Section 150 requires a company which has subsidiaries to lay before the company in a general meeting accounts or statements dealing with the state of affairs and profit and loss account of the company and the subsidiaries at the time when the company’s own balance sheet and profit and loss account are laid before the company’s general meeting. This is regarded in a loose sense as a case of “lifting the veil” because a holding company is obliged to incorporate into its balance sheet the assets and liabilities of the subsidiary company as if they were its own assets and liabilities.  This is a modification of the general principle that a company’s assets and liabilities are not a members assets and liabilities and would not therefore be incorporated into the members own balance sheet.
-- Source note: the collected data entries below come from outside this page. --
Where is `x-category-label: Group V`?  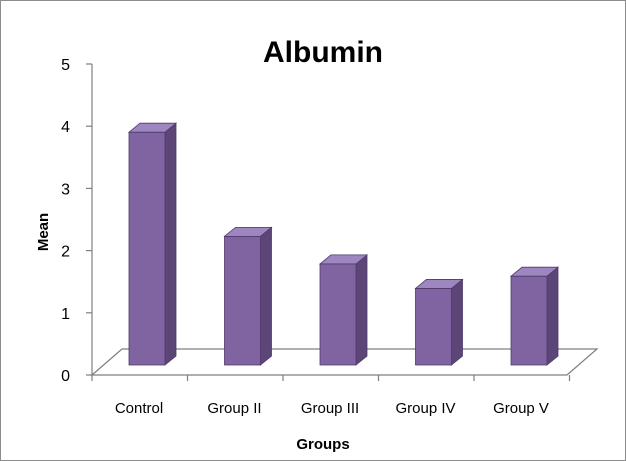 x-category-label: Group V is located at coordinates (521, 408).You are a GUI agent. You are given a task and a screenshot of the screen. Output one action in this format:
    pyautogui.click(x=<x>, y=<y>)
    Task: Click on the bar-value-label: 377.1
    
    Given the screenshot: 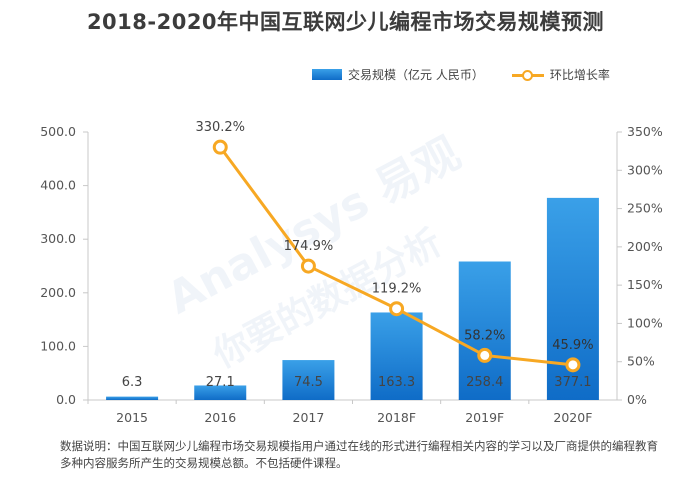 What is the action you would take?
    pyautogui.click(x=572, y=382)
    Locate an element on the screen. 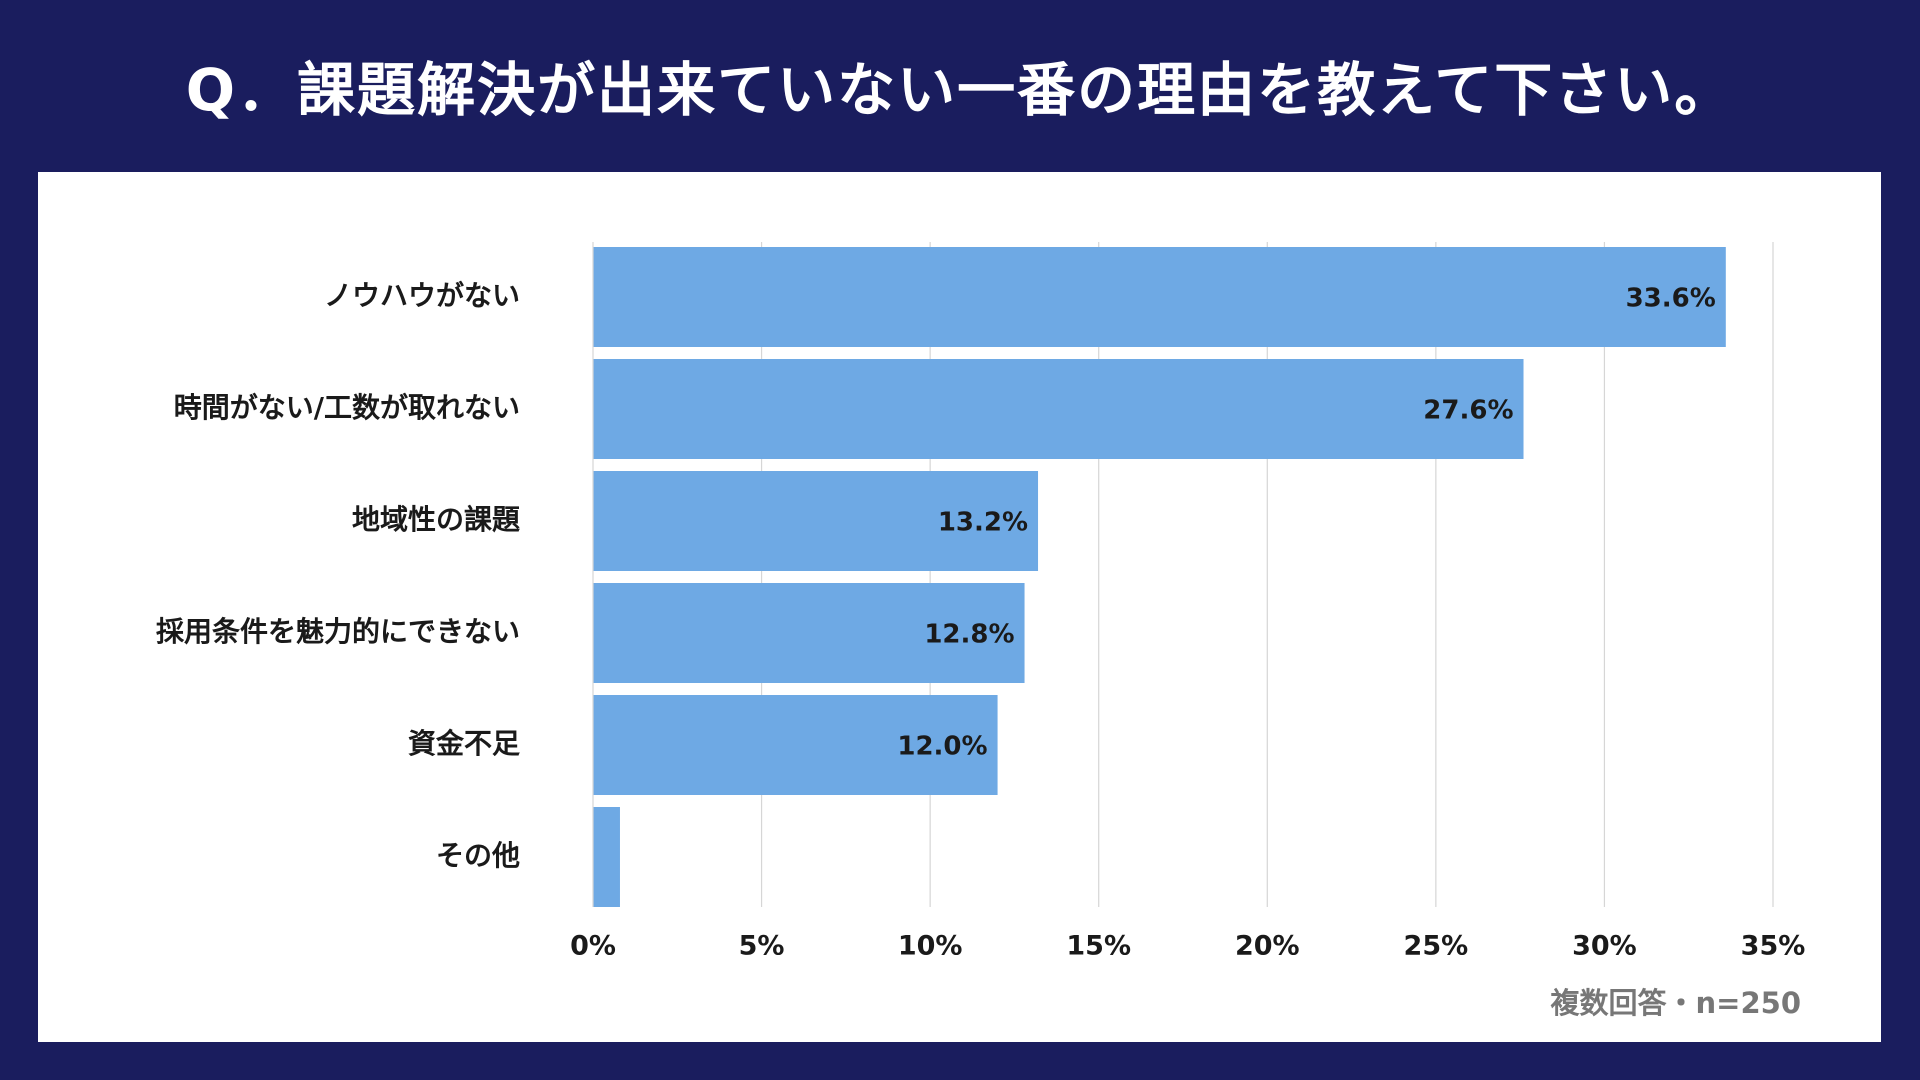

(iv)       Investigation of company’s affairs

Section 167 gives an inspector appointed by the court to investigate company’s affairs the power to investigate the affairs of a company’s subsidiary or holding company, if the inspector thinks it necessary to do so for the purpose of his investigation.
An investigation instituted pursuant to this power would be regarded in a loose sense, as an instance of “lifting the veil” because the order to investigate a company sufficed to investigate the company’s member as if they were one entity.
(v)        Investigation of company’s membership

Section 173(1) empowers the registrar to appoint one or more competent inspectors to investigate and report on the membership of any company for the purpose of determining the true persons who are or have been financially interested in the success or failure of the company or able to control or materially to influence the policy of the company.

For the purpose of that investigation, Subsection 5 of the same section confers on the inspector power to investigate the membership of the company’s subsidiary or holding company for the same purpose.

(vi)       Take over bids

Section 210 provides that where a scheme or contract involving the transfer of shares to another company has been approved by the holders of not less that 9/10 in value of the shares whose transfer is involved, the transferee company may at any time within two months after the making of the offer by the transferee company, give a notice to the dissenting shareholder.  The dissenting shareholder must then apply to the court within one month from the date on which the notice was given to restrain compulsory acquisition of his shares.  The court may, in an appropriate situation, lift the veil of incorporation.

(vii)      Fraudulent trading

Section 323 provides that if the course of the winding up of a company, it appears that any business of the company has been carried on with the intent to defraud creditors of the company or for any fraudulent purpose, the court on application of the liquidator or any creditor or contributory, if it thinks proper so to do, declare that any person who were knowingly parties to the carrying on of the business in manner aforesaid shall be personally responsible without any limitation on liability for all or any of the debts or other liabilities as the court may direct.

The personal liability of the person concerned is what constitutes an instance of “lifting the veil” of incorporation.